Et, avec une force de traction décuplée, il se hissa. Si la liane ou le boyau se rompait, si le filet se détachait des buissons, il était perdu : il allait s’abîmer, fracassé, au fond du précipice.

Mais les mailles du filet étaient solides ; en outre, l’extrémité inférieure en était, selon l’habitude canaque, garnie de petites pierres servant à assurer son immersion, car les filets des indigènes néo-calédoniens ne forment pas poche. Tressés tout d’une pièce, ils servent à barrer la largeur des cours d’eau et à arrêter la fuite du poisson, qu’on capture à la main ou à la sagaïe, beaucoup plus qu’à envelopper en tous sens ce poisson.

Le filet, auquel ses pierres avaient, dans sa rotation, communiqué une force centrifuge suffisante, s’était agrippé et emmêlé solidement aux branches des buissons. Très heureusement, ces branches étaient robustes.

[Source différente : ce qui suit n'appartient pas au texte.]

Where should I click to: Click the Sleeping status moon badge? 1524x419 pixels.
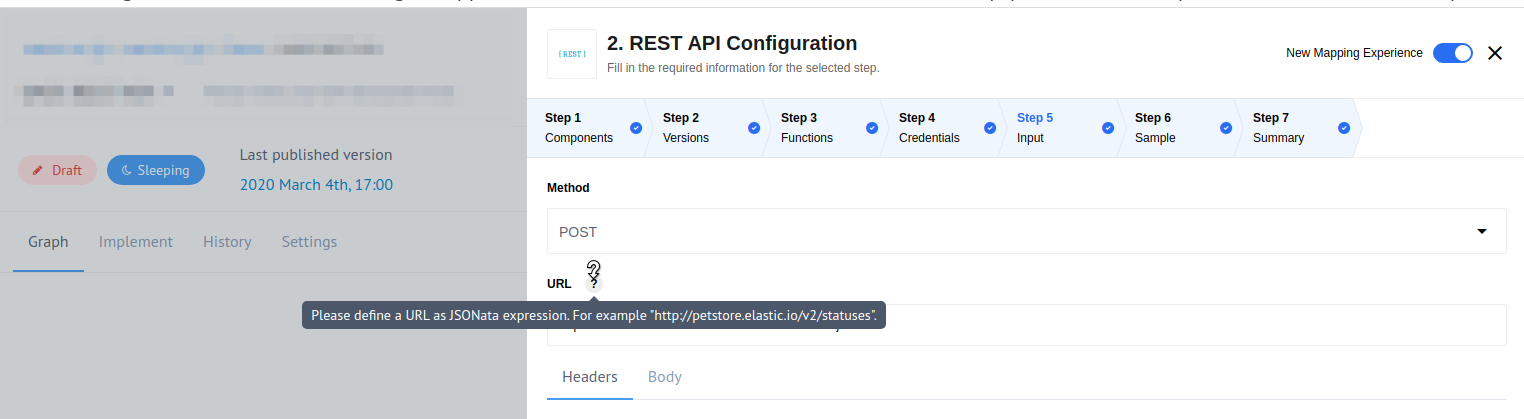pyautogui.click(x=155, y=170)
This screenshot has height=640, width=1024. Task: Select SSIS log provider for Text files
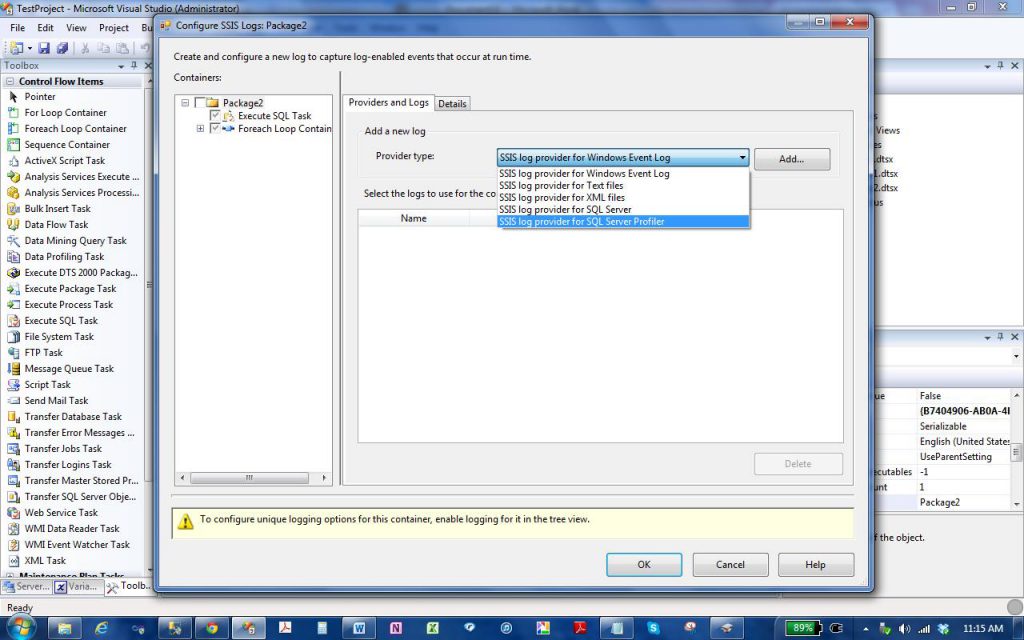click(x=560, y=186)
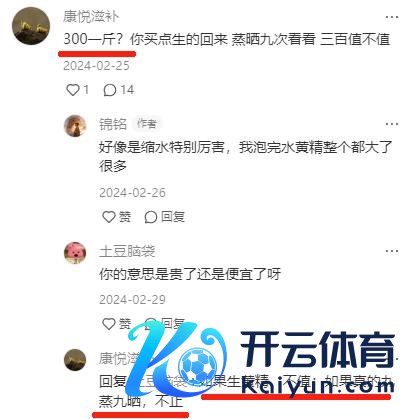Open more options for 康悦滋补's top comment

pyautogui.click(x=392, y=17)
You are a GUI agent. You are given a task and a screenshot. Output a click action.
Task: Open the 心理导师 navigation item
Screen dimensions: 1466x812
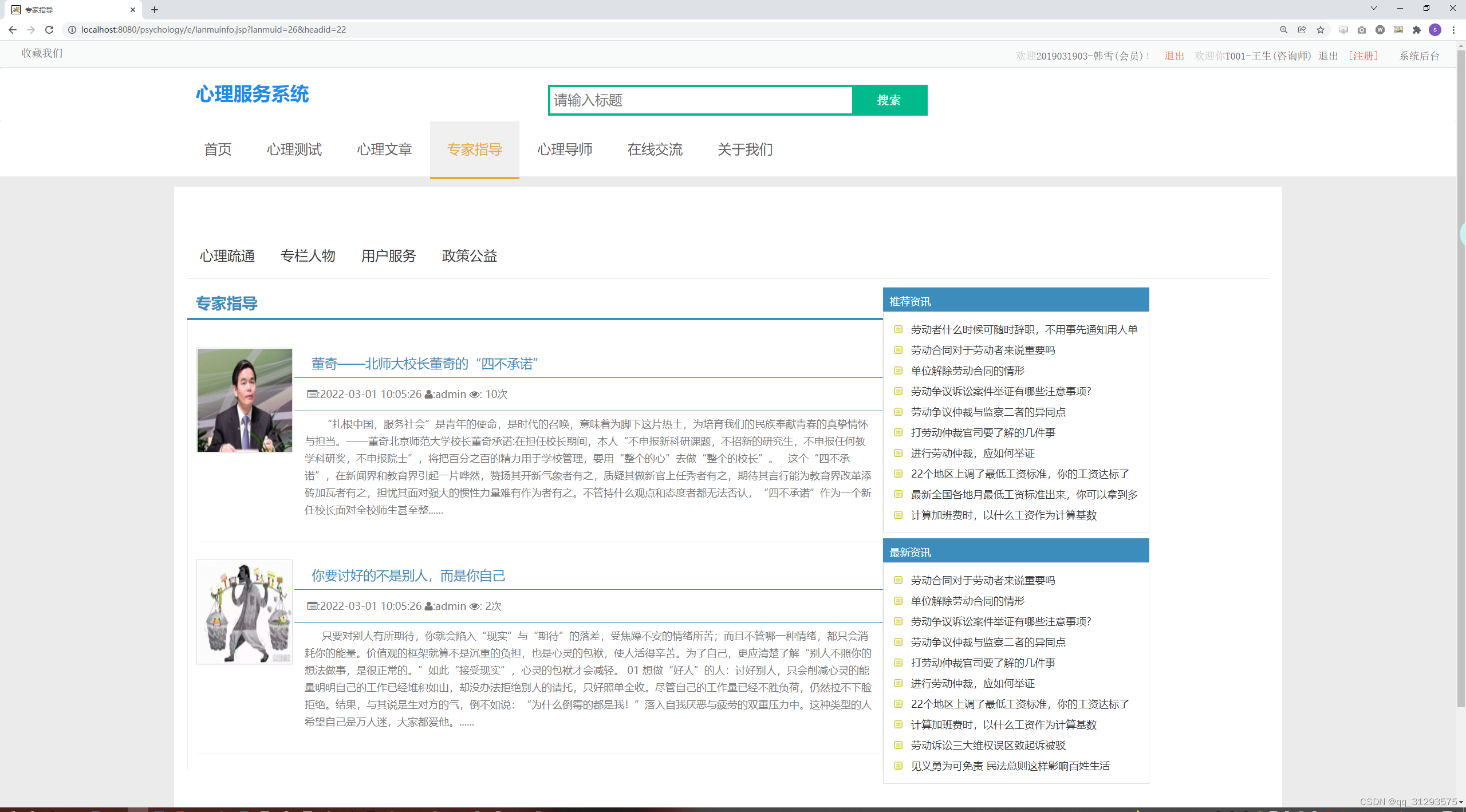pos(565,149)

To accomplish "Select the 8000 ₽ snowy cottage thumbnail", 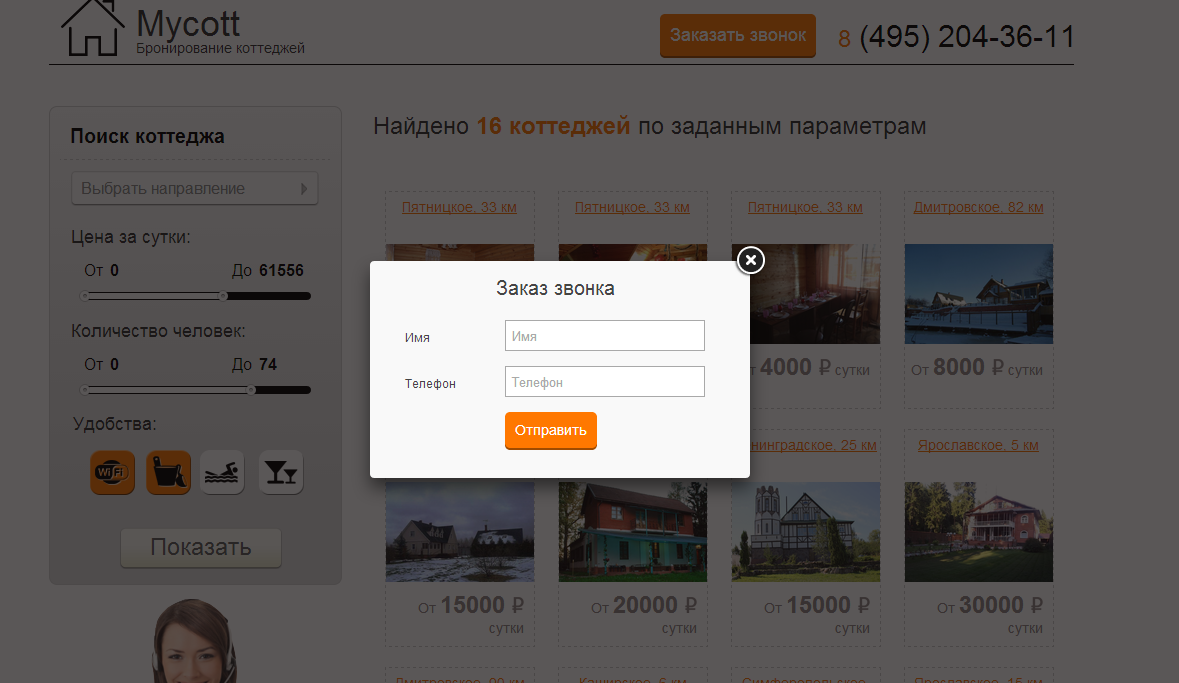I will click(x=978, y=293).
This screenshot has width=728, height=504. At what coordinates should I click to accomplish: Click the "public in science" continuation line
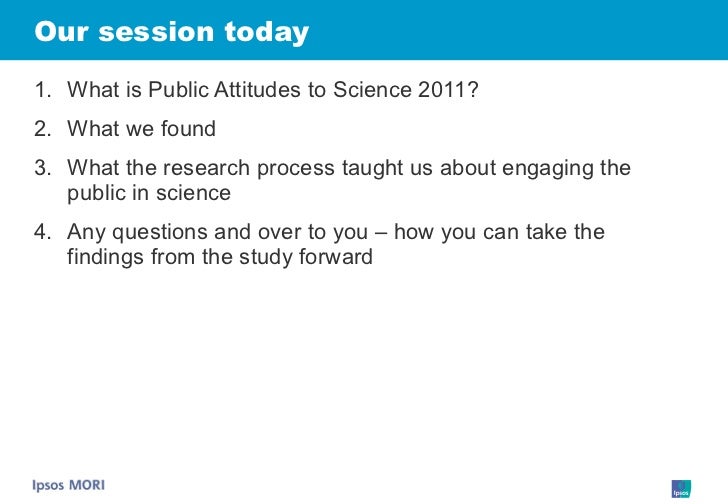149,193
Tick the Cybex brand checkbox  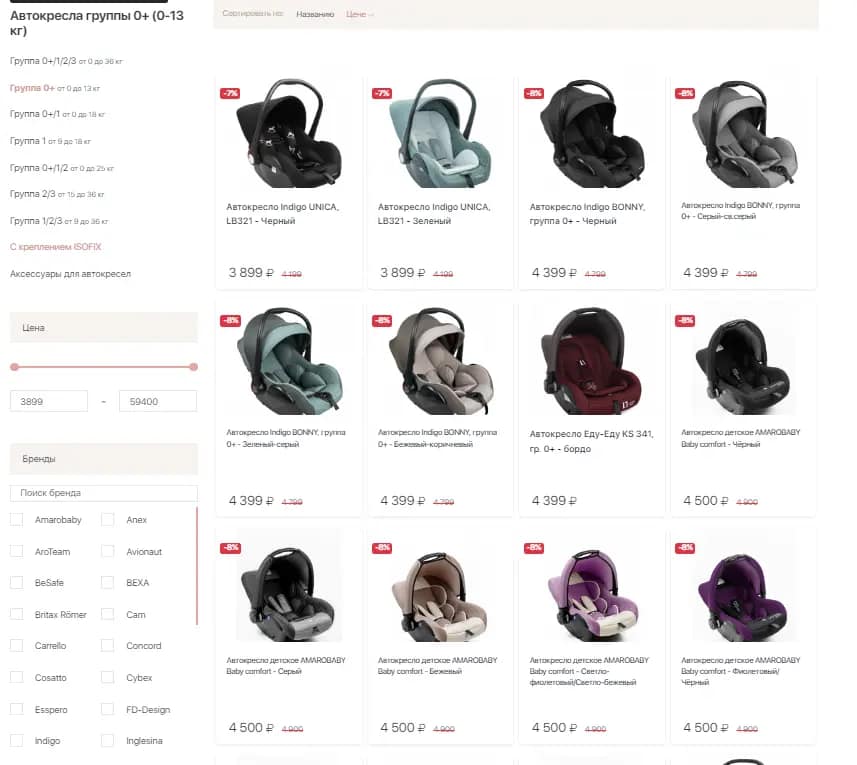click(x=108, y=678)
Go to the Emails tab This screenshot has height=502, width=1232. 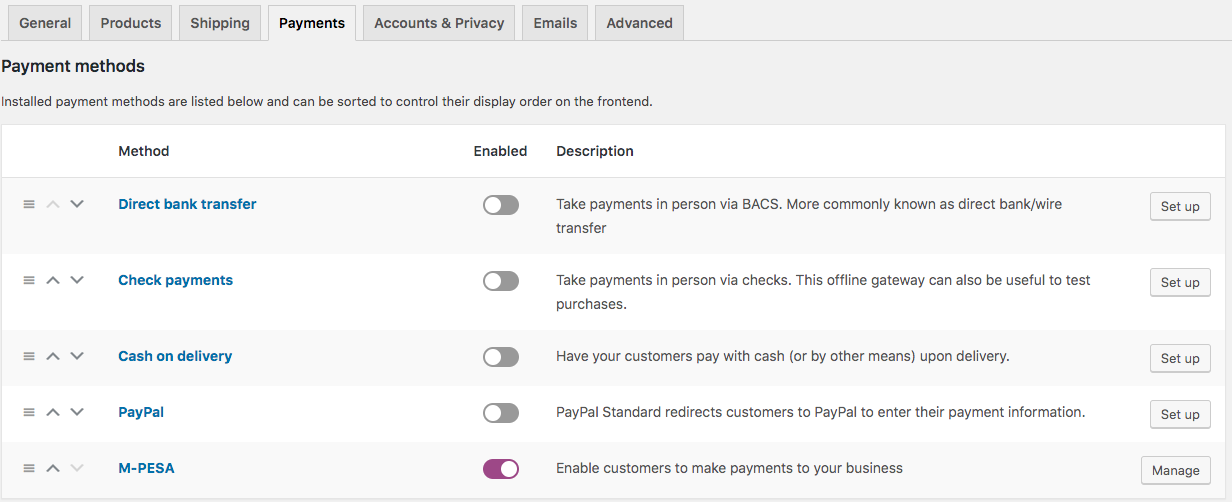click(555, 23)
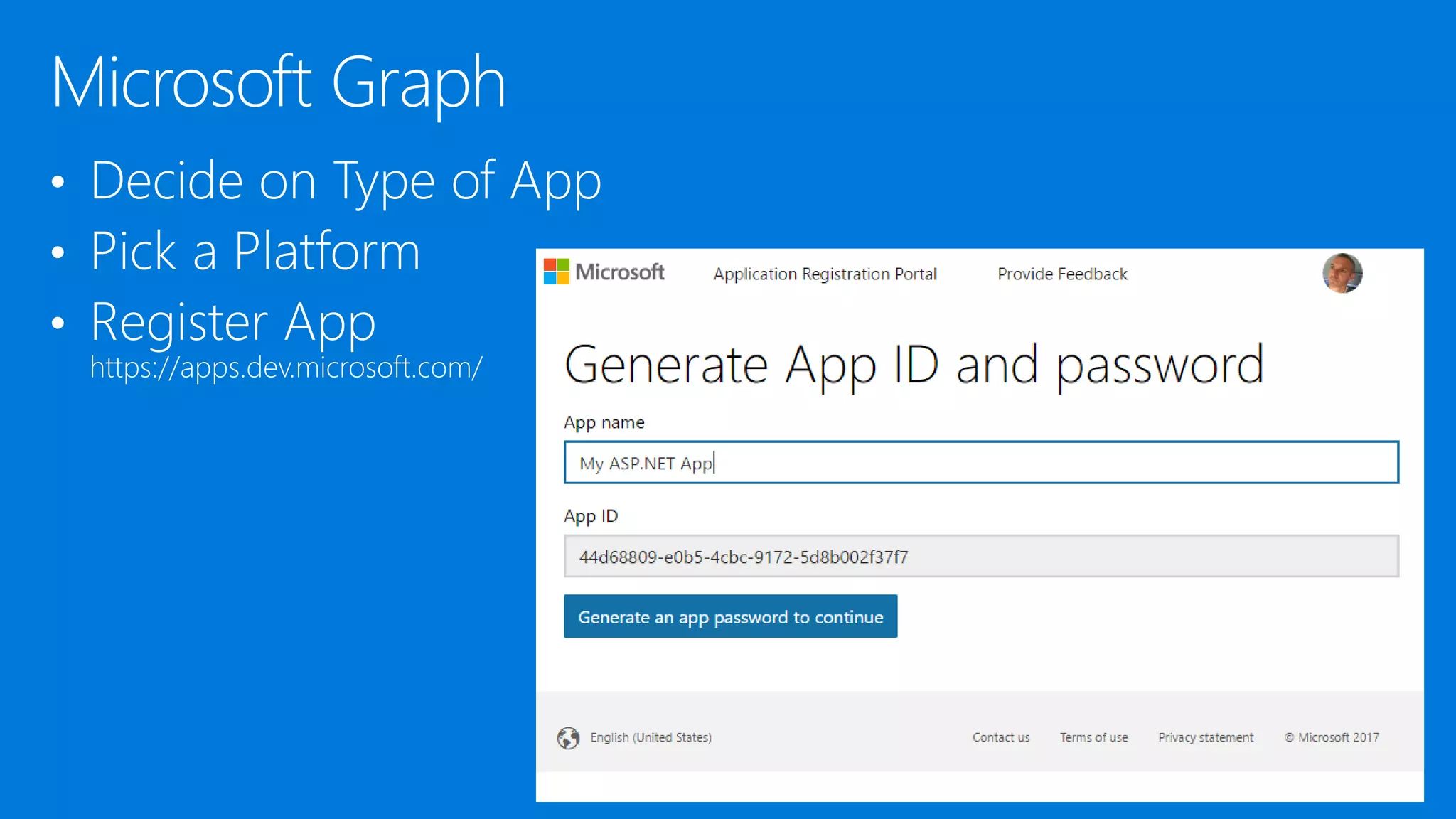
Task: Click the Microsoft wordmark text
Action: [x=619, y=272]
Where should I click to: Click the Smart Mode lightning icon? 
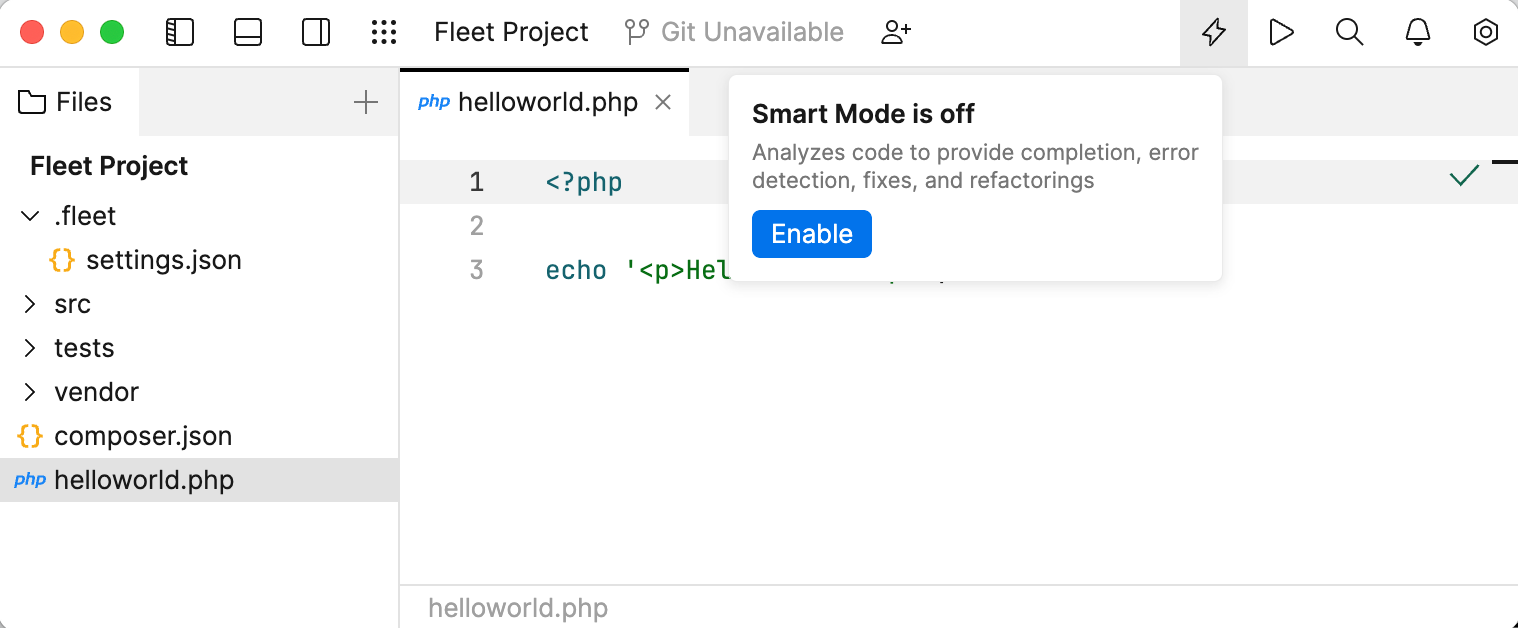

Un instant après, Détras, s’élevant jusqu’au rebord du gouffre, arrivait aux buissons, s’y accrochait et tombait enfin sur le lit de verdure épuisé, inanimé, mais sauvé.

Sauvé ! Pas encore : il lui restait une centaine de mètres à gravir avant d’arriver au sommet de la montagne et maintenant ses muscles surmenés lui refusaient tout service.

Détras se reposa pendant plusieurs heures avant de reprendre son ascension.

Il goûtait un soulagement immense à s’étendre sur cette mince couche de végétation qui bordait la ravine traîtresse dans laquelle il avait failli rester. Il ne pouvait s’empêcher de frémir en mesurant du regard l’abîme au fond duquel se trouvait, peu visible maintenant, la petite vallée.

Avant le coucher du soleil, il atteignit le sommet de la montagne.

Et alors quelle vue s’offrit à ses regards !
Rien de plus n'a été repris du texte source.